[Item coordinate data]
################
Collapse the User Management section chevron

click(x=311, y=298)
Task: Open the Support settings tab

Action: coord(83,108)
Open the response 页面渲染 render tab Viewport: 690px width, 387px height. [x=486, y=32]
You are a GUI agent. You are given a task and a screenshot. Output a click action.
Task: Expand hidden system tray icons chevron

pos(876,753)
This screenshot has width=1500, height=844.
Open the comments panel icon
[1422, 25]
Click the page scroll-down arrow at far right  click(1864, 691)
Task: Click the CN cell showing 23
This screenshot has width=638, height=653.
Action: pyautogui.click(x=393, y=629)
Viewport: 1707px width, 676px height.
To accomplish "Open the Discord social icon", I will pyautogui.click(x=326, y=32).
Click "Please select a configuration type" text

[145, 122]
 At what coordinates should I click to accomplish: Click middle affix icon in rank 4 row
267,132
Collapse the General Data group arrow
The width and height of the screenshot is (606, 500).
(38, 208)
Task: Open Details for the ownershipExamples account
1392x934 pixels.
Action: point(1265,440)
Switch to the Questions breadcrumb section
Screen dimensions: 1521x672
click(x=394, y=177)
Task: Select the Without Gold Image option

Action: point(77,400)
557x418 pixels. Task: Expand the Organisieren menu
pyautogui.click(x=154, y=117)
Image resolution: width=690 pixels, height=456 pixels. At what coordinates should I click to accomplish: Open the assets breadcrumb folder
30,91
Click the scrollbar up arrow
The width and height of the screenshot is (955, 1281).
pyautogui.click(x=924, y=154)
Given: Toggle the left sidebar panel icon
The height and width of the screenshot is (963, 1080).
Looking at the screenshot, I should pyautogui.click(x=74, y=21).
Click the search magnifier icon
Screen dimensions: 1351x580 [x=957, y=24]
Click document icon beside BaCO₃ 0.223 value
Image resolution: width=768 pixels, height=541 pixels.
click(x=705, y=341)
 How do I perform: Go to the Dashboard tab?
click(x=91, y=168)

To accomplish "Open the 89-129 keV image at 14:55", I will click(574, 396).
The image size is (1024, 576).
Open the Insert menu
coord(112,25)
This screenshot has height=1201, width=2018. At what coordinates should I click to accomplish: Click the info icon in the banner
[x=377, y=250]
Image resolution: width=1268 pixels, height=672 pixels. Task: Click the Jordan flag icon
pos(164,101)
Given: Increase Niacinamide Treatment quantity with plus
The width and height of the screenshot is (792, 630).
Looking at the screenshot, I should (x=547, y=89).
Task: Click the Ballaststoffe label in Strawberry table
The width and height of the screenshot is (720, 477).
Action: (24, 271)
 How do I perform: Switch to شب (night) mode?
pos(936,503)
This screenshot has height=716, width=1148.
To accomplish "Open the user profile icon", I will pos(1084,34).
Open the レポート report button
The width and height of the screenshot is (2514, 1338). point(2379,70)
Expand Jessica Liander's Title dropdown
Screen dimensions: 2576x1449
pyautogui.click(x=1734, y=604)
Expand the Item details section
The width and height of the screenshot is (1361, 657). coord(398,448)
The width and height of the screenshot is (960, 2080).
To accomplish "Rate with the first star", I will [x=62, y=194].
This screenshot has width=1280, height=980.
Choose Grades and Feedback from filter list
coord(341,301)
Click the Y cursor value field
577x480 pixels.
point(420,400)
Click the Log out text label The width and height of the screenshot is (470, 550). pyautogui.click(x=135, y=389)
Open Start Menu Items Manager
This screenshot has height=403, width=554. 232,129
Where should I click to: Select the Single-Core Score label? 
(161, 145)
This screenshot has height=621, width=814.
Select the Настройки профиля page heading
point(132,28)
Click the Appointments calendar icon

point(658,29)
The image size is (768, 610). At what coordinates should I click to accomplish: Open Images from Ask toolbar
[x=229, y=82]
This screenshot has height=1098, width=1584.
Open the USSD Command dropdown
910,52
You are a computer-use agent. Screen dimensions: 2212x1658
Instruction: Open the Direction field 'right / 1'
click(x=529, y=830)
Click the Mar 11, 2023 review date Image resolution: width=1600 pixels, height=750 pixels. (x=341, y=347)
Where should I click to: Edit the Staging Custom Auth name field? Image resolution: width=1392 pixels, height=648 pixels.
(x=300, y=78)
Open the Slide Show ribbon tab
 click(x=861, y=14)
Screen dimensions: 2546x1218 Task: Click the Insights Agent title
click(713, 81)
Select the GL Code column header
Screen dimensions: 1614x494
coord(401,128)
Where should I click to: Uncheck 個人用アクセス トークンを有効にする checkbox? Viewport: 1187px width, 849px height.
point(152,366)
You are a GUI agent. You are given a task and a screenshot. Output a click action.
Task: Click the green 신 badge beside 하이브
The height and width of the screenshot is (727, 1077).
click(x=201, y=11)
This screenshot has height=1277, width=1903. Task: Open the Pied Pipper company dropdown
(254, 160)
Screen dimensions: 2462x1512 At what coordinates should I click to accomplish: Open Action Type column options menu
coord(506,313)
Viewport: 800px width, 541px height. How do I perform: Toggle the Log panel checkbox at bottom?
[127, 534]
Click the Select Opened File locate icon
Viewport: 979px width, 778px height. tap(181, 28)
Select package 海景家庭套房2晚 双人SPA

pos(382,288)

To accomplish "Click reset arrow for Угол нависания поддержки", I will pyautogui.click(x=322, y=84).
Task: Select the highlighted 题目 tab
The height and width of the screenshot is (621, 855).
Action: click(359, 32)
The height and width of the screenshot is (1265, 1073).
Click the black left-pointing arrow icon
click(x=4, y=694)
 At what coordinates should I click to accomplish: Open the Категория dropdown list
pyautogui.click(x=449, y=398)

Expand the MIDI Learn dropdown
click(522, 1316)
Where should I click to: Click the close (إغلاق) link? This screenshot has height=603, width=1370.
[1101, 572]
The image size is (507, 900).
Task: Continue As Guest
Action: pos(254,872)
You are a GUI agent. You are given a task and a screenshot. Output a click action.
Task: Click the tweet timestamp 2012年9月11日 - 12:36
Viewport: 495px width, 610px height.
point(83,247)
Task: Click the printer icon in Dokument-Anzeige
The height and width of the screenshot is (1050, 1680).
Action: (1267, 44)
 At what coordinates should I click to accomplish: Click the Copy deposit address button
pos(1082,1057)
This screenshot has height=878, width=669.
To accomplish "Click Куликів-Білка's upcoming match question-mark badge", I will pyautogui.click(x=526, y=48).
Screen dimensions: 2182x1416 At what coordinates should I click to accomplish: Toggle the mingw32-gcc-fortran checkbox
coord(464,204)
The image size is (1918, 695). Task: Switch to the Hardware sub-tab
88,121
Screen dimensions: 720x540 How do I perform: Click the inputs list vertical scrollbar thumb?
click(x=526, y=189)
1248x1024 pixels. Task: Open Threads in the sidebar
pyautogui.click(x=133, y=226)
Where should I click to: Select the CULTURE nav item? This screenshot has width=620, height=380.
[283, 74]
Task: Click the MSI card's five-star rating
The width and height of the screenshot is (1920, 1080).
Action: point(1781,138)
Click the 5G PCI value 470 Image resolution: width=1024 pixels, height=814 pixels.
################
To do: Pick out every line of the listing above that contains the word "beside" and copy each one.

Problem solution:
Click document icon beside BaCO₃ 0.223 value
Task: Click the green 신 badge beside 하이브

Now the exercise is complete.